Every system strives toward durability, but as with human aging, longevity has a cost. The late economist Mancur Olson laid out the consequences of institutional aging in his 1982 book, The Rise and Decline of Nations. Year by year, he said, special-interest groups inevitably take bite after tiny bite out of the total national wealth. They do so through tax breaks, special appropriations, what we now call legislative “earmarks,” and other favors that are all easier to initiate than to cut off. No single nibble is that dramatic or burdensome, but over the decades they threaten to convert any stable democracy into a big, inefficient, favor-ridden state. In 1994, Jonathan Rauch updated Olson’s analysis and called this enfeebling pattern “demosclerosis,” in a book of that name. He defined the problem as “government’s progressive loss of the ability to adapt,” a process “like hardening of the arteries, which builds up stealthily over many years.”

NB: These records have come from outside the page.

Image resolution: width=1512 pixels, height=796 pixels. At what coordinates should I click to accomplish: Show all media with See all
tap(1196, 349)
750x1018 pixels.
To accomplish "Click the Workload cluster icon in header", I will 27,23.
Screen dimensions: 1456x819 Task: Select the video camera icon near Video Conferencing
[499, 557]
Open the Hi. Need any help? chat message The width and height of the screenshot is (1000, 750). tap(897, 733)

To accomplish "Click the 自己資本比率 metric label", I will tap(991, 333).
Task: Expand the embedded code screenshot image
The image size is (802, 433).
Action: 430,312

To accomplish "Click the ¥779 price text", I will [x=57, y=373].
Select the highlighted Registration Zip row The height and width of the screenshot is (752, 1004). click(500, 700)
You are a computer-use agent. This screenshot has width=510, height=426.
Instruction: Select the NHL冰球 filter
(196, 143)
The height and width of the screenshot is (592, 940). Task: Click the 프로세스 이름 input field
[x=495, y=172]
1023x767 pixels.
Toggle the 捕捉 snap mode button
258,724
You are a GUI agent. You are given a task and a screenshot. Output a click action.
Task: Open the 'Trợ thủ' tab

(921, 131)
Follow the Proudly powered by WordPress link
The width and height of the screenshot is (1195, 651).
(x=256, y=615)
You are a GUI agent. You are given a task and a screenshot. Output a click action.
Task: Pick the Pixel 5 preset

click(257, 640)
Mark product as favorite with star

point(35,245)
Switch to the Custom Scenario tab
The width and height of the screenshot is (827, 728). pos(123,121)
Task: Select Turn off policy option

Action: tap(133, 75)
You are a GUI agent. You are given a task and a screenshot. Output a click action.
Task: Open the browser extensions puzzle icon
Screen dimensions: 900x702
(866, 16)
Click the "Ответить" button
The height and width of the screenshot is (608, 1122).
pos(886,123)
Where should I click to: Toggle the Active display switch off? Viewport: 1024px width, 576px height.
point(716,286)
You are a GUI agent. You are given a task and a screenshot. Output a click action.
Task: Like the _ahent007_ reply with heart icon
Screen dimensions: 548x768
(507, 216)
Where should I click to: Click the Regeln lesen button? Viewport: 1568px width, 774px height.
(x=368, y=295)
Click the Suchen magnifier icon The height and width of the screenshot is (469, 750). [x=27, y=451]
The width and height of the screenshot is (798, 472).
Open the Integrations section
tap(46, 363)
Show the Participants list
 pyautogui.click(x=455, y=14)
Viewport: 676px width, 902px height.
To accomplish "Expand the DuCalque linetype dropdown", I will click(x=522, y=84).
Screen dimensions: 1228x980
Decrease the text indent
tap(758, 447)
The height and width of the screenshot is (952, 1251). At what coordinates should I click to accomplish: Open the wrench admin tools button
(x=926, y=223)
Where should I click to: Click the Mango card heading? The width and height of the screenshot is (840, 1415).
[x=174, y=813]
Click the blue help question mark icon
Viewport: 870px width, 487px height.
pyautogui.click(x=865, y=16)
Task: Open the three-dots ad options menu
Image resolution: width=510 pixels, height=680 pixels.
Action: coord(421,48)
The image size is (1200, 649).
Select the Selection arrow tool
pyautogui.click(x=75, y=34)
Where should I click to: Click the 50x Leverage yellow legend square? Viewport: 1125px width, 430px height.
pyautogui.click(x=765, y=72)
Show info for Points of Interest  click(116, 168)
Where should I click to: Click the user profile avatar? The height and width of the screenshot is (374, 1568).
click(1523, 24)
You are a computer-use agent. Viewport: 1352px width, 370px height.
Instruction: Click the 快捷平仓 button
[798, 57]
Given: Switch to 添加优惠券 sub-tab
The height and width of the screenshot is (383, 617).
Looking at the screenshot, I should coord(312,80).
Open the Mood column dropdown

On second thought, maybe Fallows and I are closer than first appeared. Able but unwilling eventuates about the same as unable.

It’s safe to go back in the water again

(This brief blog likely will be of interest only to Orthodox readers.)

I had unsubscribed to the Ochlophobist blog for a while because he got off, it seemed to me, on an unedifying prolonged rant against the Antiochian Archdiocese. But I can report that it’s relatively safe to go back in the water again, and that this March 8 posting made me wince in a most edifying way. And of his past 25 blogs, the only one that poked at things Antiochian seemed fairly well-placed.

Market state, welfare state

“The welfare state and the market state are now two defunct and mutually supporting failures.” Thus saith Phillip Blond, whose name will no doubt generate a spate of “dumb blond” jokes, primarily from the Right defenders of all things Leviathan except the Leviathan state needed to keep Leviathan capital in check.

I don’t know Blond well at all, but people I know who know what’s going on in political thought are among his groupies, so I’d say the name bears watching.